───── Available data ─────

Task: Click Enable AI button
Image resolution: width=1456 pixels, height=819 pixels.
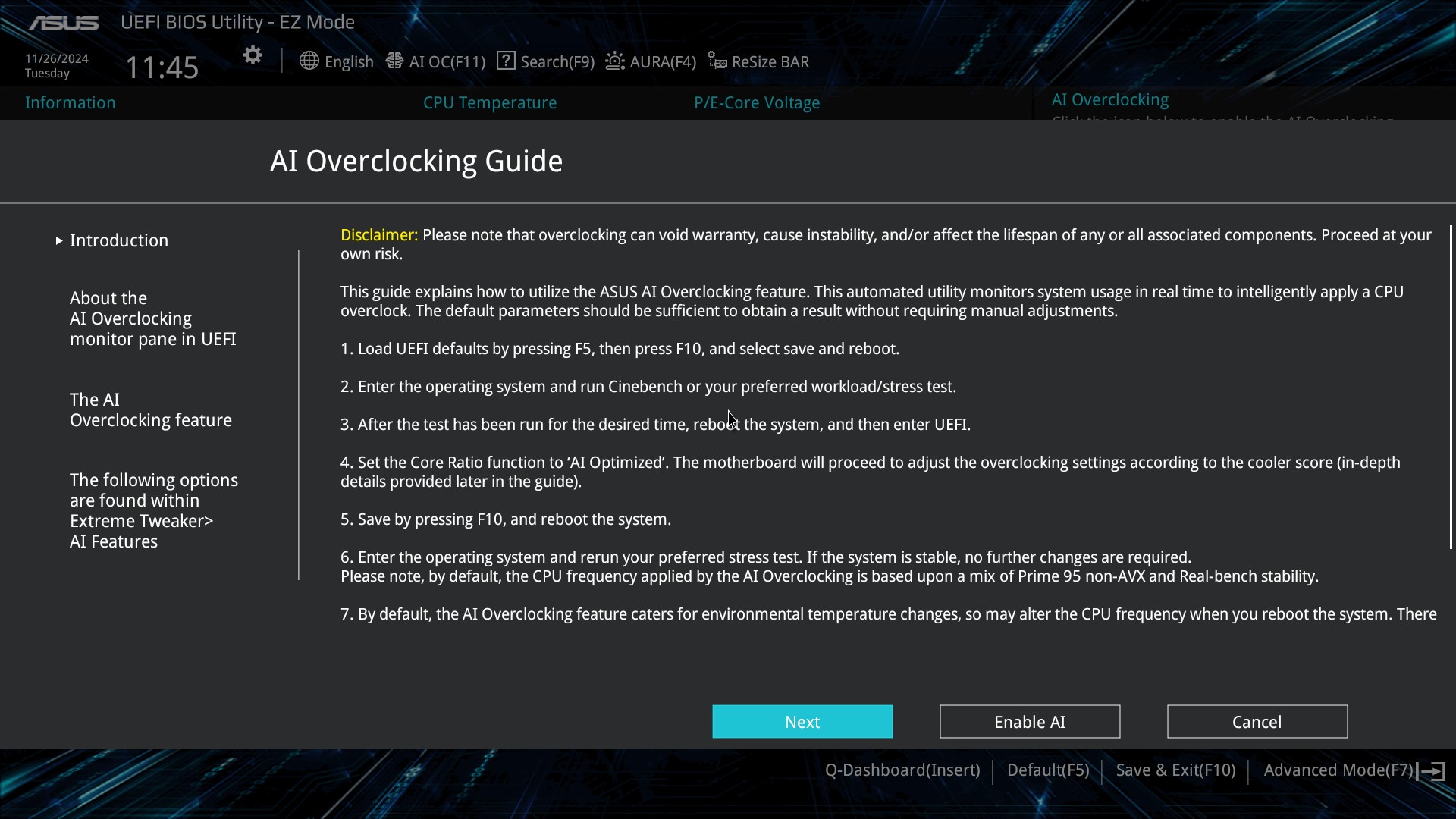Action: (x=1030, y=721)
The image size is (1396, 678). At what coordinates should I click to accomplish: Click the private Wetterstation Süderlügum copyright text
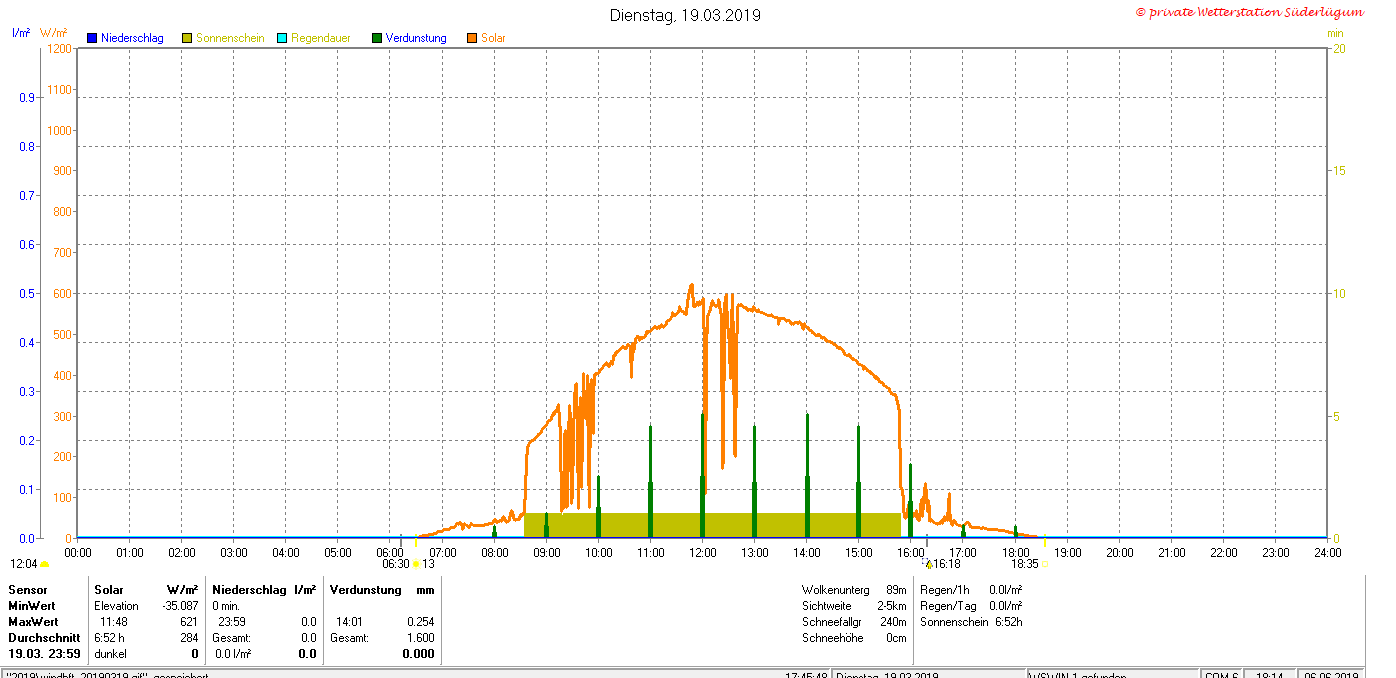[x=1249, y=12]
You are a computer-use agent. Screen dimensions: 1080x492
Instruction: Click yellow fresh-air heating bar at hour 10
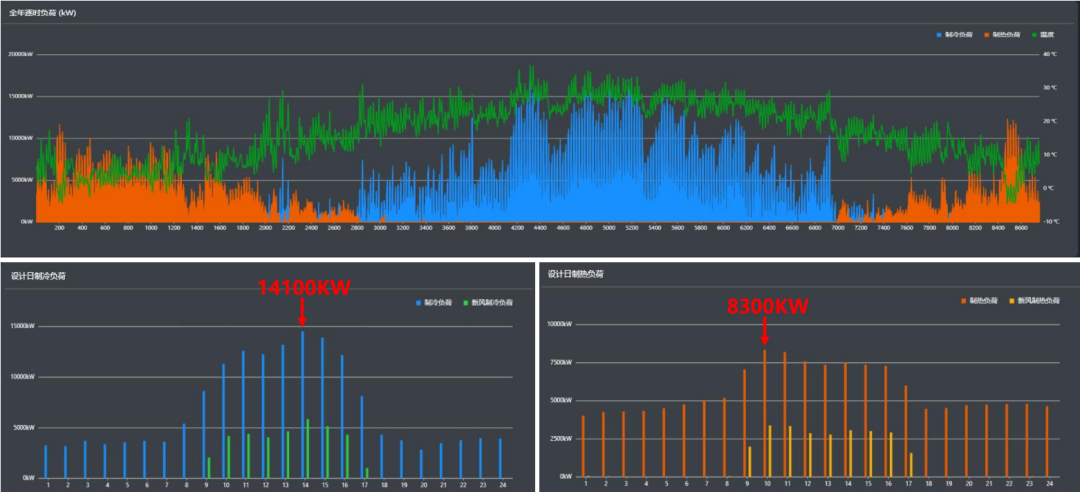(769, 452)
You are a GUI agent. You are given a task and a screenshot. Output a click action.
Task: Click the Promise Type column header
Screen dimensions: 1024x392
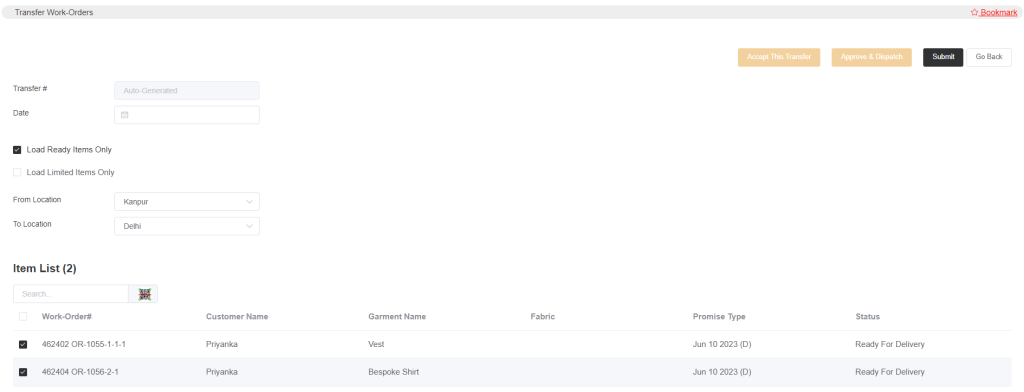click(719, 316)
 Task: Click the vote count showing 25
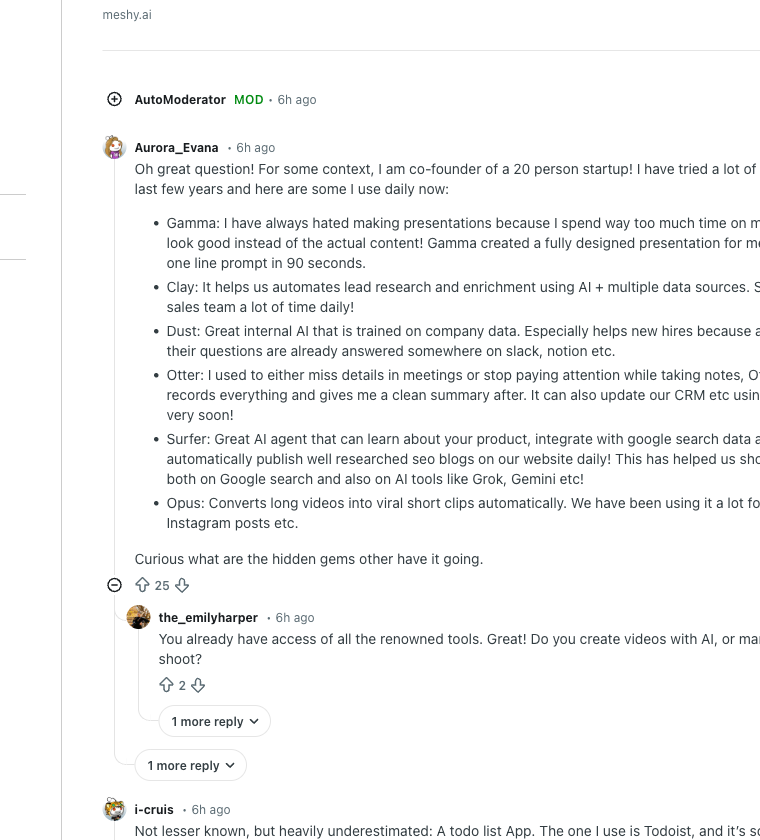[x=162, y=585]
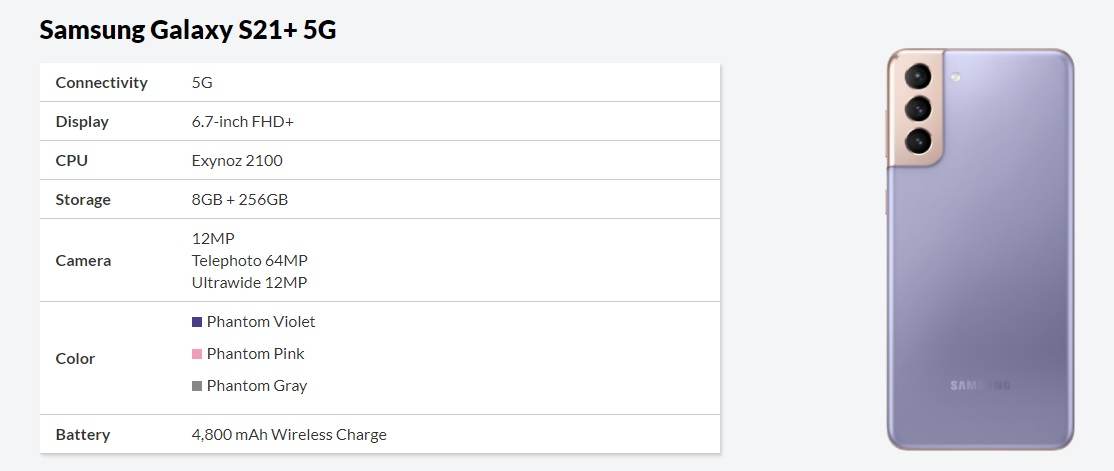Click the CPU row label
Viewport: 1114px width, 471px height.
click(72, 161)
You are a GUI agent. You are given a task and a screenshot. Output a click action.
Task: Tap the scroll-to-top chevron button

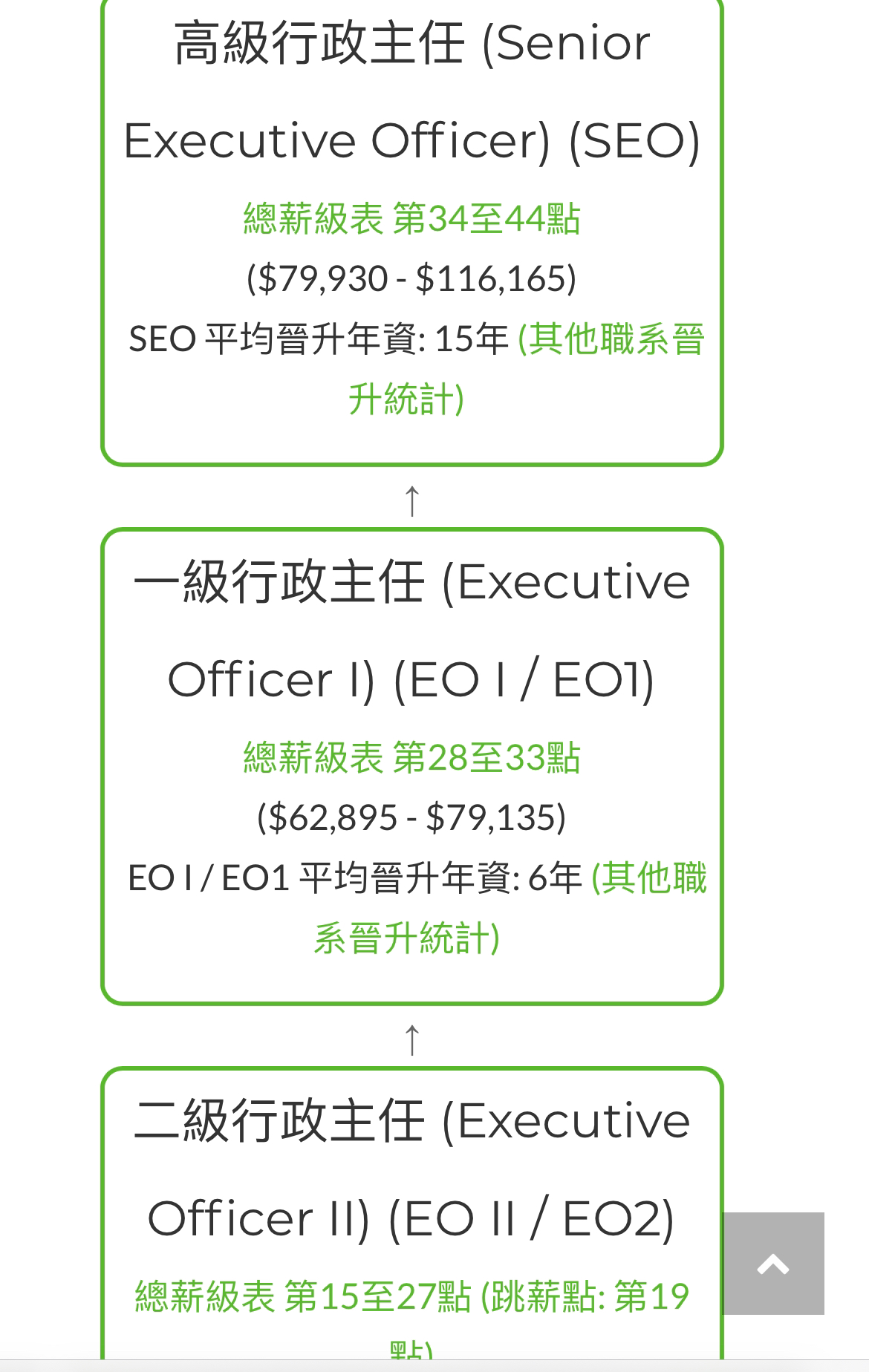tap(772, 1264)
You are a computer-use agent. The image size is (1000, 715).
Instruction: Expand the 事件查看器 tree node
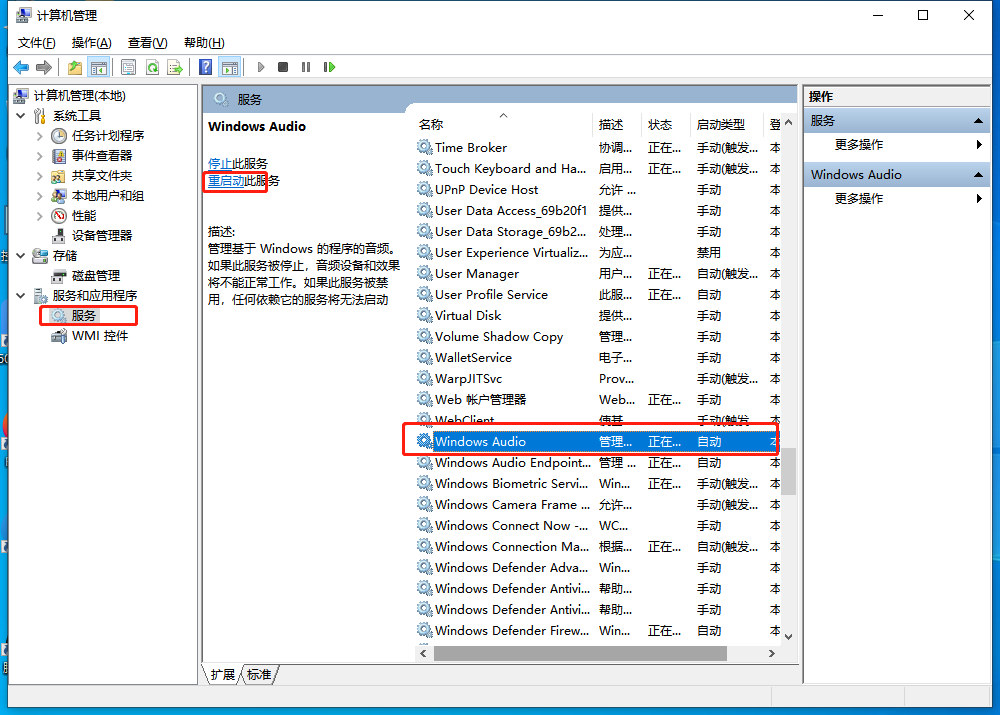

─────

#### [Goal of the exercise]
Beginning at the line that contains "Task: Click the vote count showing 25", give the remaining lines of the records again exactly, through the last one. Leave out pictures.

#### [Response to this exercise]
 Task: Click the vote count showing 25
[x=162, y=585]
Click the CPU row label
Viewport: 1114px width, 471px height.
click(72, 161)
You are a GUI agent. You are given a task and a screenshot. Output a click action.
Task: Tap the scroll-to-top chevron button

tap(772, 1264)
You are a computer-use agent. The image size is (1000, 715).
Instruction: Expand the 事件查看器 tree node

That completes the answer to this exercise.